Wednesday, June 9, 2010

Harbringer

Harbringer by Jack Skillingstead

There was a particular defining point for me with this novel, occuring about sixty pages into it. The male protagonist (Ellis) had run off with the most attractive girl of the high school for vague destiny-related reasons, and they were combining an enegetic romance with low-income material environments. Ellis' coworker begins to hit on him quite blatantly, pressing her interest and eventually leading to a full seduction that ended the above relationship with the earlier girl. In reading to this point, the question I had was whether the story was going to give a reason for the abrupt urge to seduction that she had, whether it would bother to establish in her a real character and set of motivations. Or if she would remain a baldfaced, vampish plot device that further reified the book's sexism and centering of Ellis around everything. It went with the latter, and grew out this tendency to a more and more irritating extent.

The genre elements of this book concern a lot of psychic stuff mixed with destiny, self-haling, immortality, genetics and the type of ill-formed science fiction rationalizations that wind up being more awkward and implausible than out and out fantasy would be. Fundamentally, though, the story uses these elements to drive the story without showing much interest in rendering them credible, and the book becomes a series of encounters that show Ellis' basic specialness and the impact everyone has to focus time on seducing him, caring for him, manipulating him and so forth.

This is a miserable book, reliant on cliches, thorough predictability and an inability to form anything substantive. One of the worst books I've yet read this year.

Similar to and better than: Hylozoic by Rudy Rucker. Not hugely similar, but they both have the lack of coherence, over-reliance on meaningless technobabble and fundamentally unlikable characters featured front and center. Hylozoic has rather more of a plot, but it works out in the book that's not a good thing.

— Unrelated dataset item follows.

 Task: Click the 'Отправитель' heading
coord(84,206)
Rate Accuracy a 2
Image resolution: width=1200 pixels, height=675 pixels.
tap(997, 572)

Similar to and worse than: Here there's a dilemma. On the one hand, I could indicate a book that I consider fairly similar and quite good, to point to how the basic formula of the story can work effectively. On the other hand doing that sets a more minor critique in some ways; well Skillingstead may be no Richard Morgan but many people aren't, and it doesn't in itself count as a huge indictment. So instead I'll make the point that Harbringer is worse than Jim Butcher's Turn Coat, a book that I consider itself very weak in its layout of meaningless action and flattering for the fan mentality. And yet it's still better than Harbringer.